Saved data entries =>
+++

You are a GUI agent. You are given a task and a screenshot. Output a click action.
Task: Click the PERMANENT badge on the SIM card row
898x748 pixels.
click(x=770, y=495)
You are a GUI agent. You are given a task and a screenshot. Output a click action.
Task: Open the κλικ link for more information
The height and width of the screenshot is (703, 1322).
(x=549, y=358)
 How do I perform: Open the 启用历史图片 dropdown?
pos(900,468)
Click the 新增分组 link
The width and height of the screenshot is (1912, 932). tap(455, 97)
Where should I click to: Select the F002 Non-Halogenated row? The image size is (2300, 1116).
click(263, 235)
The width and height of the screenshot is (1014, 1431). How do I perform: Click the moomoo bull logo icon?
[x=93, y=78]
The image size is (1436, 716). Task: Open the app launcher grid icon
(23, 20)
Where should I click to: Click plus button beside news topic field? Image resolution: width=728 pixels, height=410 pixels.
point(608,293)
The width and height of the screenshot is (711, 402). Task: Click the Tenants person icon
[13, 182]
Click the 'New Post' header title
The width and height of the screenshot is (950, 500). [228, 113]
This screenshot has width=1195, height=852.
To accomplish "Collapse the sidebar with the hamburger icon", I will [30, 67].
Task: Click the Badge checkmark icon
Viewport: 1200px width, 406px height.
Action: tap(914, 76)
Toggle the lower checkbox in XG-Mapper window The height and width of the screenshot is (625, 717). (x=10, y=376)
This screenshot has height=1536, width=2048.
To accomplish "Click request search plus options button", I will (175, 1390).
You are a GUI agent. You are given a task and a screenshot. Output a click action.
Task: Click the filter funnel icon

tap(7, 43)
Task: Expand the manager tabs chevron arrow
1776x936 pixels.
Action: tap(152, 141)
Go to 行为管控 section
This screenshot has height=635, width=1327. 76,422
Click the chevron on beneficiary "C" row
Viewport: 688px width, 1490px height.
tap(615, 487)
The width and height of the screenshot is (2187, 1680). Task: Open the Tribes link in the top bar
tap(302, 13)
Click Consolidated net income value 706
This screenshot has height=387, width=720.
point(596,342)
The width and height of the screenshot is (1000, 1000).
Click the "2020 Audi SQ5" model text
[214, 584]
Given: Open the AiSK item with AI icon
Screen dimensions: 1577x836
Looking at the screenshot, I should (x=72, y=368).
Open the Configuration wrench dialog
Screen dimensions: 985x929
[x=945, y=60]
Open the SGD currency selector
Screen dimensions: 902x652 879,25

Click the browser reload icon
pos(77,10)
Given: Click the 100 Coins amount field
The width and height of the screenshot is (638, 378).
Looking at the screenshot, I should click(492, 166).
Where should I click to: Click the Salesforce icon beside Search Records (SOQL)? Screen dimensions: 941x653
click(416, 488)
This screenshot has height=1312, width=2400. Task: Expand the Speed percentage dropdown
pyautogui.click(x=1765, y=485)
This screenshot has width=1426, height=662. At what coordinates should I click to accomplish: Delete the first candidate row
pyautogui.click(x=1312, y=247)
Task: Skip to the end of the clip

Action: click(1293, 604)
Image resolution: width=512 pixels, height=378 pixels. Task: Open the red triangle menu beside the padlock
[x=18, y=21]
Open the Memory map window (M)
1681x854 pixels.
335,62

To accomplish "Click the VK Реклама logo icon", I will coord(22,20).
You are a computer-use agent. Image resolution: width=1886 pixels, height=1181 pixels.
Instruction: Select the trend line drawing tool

+++

DESCRIPTION OF THE TASK => Substitute "caret" for "chevron" throughout the records above, and write them out again with nothing else changed.

EXPECTED OUTPUT =>
You are a GUI agent. You are given a task and a screenshot. Output a click action.
Task: Click the PERMANENT badge on the SIM card row
898x748 pixels.
click(x=770, y=495)
You are a GUI agent. You are given a task and a screenshot. Output a click action.
Task: Open the κλικ link for more information
The height and width of the screenshot is (703, 1322).
(x=549, y=358)
 How do I perform: Open the 启用历史图片 dropdown?
pos(900,468)
Click the 新增分组 link
The width and height of the screenshot is (1912, 932). tap(455, 97)
Where should I click to: Select the F002 Non-Halogenated row? The image size is (2300, 1116).
click(263, 235)
The width and height of the screenshot is (1014, 1431). How do I perform: Click the moomoo bull logo icon?
[x=93, y=78]
The image size is (1436, 716). Task: Open the app launcher grid icon
(23, 20)
Where should I click to: Click plus button beside news topic field? Image resolution: width=728 pixels, height=410 pixels.
point(608,293)
The width and height of the screenshot is (711, 402). Task: Click the Tenants person icon
[13, 182]
Click the 'New Post' header title
The width and height of the screenshot is (950, 500). [228, 113]
This screenshot has width=1195, height=852.
To accomplish "Collapse the sidebar with the hamburger icon", I will [30, 67].
Task: Click the Badge checkmark icon
Viewport: 1200px width, 406px height.
Action: tap(914, 76)
Toggle the lower checkbox in XG-Mapper window The height and width of the screenshot is (625, 717). (x=10, y=376)
This screenshot has height=1536, width=2048.
To accomplish "Click request search plus options button", I will (175, 1390).
You are a GUI agent. You are given a task and a screenshot. Output a click action.
Task: Click the filter funnel icon

tap(7, 43)
Task: Expand the manager tabs caret arrow
1776x936 pixels.
Action: tap(152, 141)
Go to 行为管控 section
This screenshot has height=635, width=1327. 76,422
Click the caret on beneficiary "C" row
Viewport: 688px width, 1490px height.
tap(615, 487)
The width and height of the screenshot is (2187, 1680). Task: Open the Tribes link in the top bar
tap(302, 13)
Click Consolidated net income value 706
This screenshot has height=387, width=720.
point(596,342)
The width and height of the screenshot is (1000, 1000).
Click the "2020 Audi SQ5" model text
[214, 584]
Given: Open the AiSK item with AI icon
Screen dimensions: 1577x836
Looking at the screenshot, I should (x=72, y=368).
Open the Configuration wrench dialog
Screen dimensions: 985x929
[x=945, y=60]
Open the SGD currency selector
Screen dimensions: 902x652 879,25

Click the browser reload icon
pos(77,10)
Given: Click the 100 Coins amount field
The width and height of the screenshot is (638, 378).
Looking at the screenshot, I should click(492, 166).
Where should I click to: Click the Salesforce icon beside Search Records (SOQL)? Screen dimensions: 941x653
click(416, 488)
This screenshot has height=1312, width=2400. Task: Expand the Speed percentage dropdown
pyautogui.click(x=1765, y=485)
This screenshot has width=1426, height=662. At what coordinates should I click to accomplish: Delete the first candidate row
pyautogui.click(x=1312, y=247)
Task: Skip to the end of the clip

Action: click(1293, 604)
Image resolution: width=512 pixels, height=378 pixels. Task: Open the red triangle menu beside the padlock
[x=18, y=21]
Open the Memory map window (M)
1681x854 pixels.
335,62

To accomplish "Click the VK Реклама logo icon", I will coord(22,20).
You are a computer-use agent. Image resolution: width=1886 pixels, height=1181 pixels.
Instruction: Select the trend line drawing tool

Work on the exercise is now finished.